Extract:
Interestingly enough, often they actually scoff at hooks and exclaim
they hurt the experience. “What do they think they are? A rock
band?”. Imagine listening to Heavy Metal as if it's some sort of
avant garde experiment and you're not far off.
This
type of listener that is drawn to Heavy Metal is not looking for
riffs and double bass arranged in fanciful combinations per se,
they're look for aural violence and the feelings of alienation and
dejection that come with being submitted to such. A peculiar form of
masochism, they'll often go on about how this record by that band is
particularily opressive and how various elements of their
presentation (musical and extramusical) contribute to this effect. Or
they might go on and on about how they listen to this record while
they fall asleep and what kind of dreams it gave them. If metal
music was meant to be listened to while
falling asleep, then it'd be considerably quieter!
The
people that listen to metal thusly are usually either music deaf
(which is not the same as musically
illiterate) to the point where they're
unable to even be captured by a hook or they're hipsters. Possibly
both. Their tastes usually drift, and they get their fix elsewhere
soon enough, always looking for a purer distillization of what are
inherently vague atmospheres.
Or, perhaps most perversely, some of them are hardened scene veterans, usually record collectors for whom the said atmosphere doesn't come from jacket and lyric even, but from old, crusty, smelly jacket or a seventh generation tape dub of a french black metal demo where the now disceased singer had carved inverted crosses on the plastic. They will swear up and down they love the music most of all, but somehow all the artifacts they've surrounded themselves with warn of some other drive behind their actions.
Favourite genres: depressive black metal, drone, brutal death metal, druggy stoner doom, doom/death, obscure & cult metal
Listening for Flashy Technique
A peculiarily widespread breed of metal fans that obsess over the linear density and/or complexity of the music. Almost always guitar or drum nerds (even if they don't play these instruments), they understand music microscopically. A tasteless record cover means nothing to them as long as the music inside is packed. They can appreciate a hook but they're not here for it, they're here for the arpeggios. They will endlessly defend a shredder's right to shred, exclaiming that the void of emotion that their opposition levels against their heroes is irrelevant as there are other graces to their favourite music. To the extent to which they are correct in this we would also be correct to assume that they suffer from what is becoming increasingly visible as a mild form of autism called Asperger's syndrome.

Written request A: In the text on types of metal listeners, what are the fans who listen for flashy technique there for, rather than the hook?
Written request B: Translate this sentence from the text on metal listeners into Spanish: "A tasteless record cover means nothing to them as long as the music inside is packed."
Written request C: Extend the text on types of metal listeners, picking up after its final sentence.

Dataset items
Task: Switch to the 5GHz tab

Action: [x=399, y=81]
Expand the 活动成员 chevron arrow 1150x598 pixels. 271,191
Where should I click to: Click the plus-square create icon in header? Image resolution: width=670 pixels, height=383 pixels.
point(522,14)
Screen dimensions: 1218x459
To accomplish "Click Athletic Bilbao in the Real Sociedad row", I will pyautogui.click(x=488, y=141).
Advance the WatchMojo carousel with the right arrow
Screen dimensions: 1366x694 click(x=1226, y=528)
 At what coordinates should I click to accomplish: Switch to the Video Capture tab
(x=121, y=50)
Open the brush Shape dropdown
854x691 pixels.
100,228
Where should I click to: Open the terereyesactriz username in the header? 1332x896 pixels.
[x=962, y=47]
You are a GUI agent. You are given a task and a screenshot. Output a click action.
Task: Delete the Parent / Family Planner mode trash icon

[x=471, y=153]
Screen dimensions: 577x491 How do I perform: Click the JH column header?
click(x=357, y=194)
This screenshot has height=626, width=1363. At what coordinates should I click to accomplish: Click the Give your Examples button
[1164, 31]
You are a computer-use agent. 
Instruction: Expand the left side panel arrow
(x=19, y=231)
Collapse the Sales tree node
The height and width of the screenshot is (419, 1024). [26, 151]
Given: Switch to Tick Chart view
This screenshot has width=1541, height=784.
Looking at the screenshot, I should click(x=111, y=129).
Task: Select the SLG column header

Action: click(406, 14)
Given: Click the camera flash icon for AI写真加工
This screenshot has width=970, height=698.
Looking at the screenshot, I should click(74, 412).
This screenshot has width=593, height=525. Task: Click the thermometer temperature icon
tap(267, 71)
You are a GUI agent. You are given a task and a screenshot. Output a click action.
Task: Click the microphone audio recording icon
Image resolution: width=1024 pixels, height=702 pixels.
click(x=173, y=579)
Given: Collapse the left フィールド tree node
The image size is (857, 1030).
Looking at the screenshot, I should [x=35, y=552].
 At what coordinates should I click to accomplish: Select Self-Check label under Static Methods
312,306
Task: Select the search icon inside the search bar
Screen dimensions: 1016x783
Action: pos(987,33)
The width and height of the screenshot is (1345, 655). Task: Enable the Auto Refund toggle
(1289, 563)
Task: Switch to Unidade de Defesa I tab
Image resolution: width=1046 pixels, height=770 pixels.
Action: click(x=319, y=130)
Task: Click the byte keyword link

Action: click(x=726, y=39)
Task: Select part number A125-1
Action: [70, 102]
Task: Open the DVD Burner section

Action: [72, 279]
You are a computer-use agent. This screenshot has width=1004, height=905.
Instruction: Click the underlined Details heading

Written answer A: They're there for the arpeggios.

Written answer B: Una portada de disco de mal gusto no significa nada para ellos siempre que la música que contiene esté repleta.

Written answer C:
Anyone that has ever known a hardcore nerd may have known an 'aspie' as they're often called. Their desire for cataloguing and enumerating and typifying is related with their incapacity for empathy and emotional communication. They like things that can be put on a scale because they can reach dependable conclusions and trust their data. Metrics are safety. Metal nerds of this sort can easily by identified by that they're almost never *just* metal nerds. Usually a propensity for role playing games, video games or genre film come right along with the metal, and they're also discussed with equal attention paid to enumeration.
They have no problem listening to a band called "Prostitute Ovary Puncher" as long as the notes come like a warm shower. If there's something to recommend their approach to metal listening is that there truly is a point to 'more is more'. There are few experiences similar to listening to a certain Cryptopsy record at full blast while trying to follow the time changes and the drum fills at the same time. Information overload of this sort is useful training for a future that promises to be filterless.
Or, perhaps most perversely, some of them are hardened scene veterans, usually record collectors for whom the said atmosphere doesn't come from jacket and lyric even, but from old, crusty, smelly jacket or a seventh generation tape dub of a french black metal demo where the now disceased singer had carved inverted crosses on the plastic. They will swear up and down they love the music most of all, but somehow all the artifacts they've surrounded themselves with warn of some other drive behind their actions.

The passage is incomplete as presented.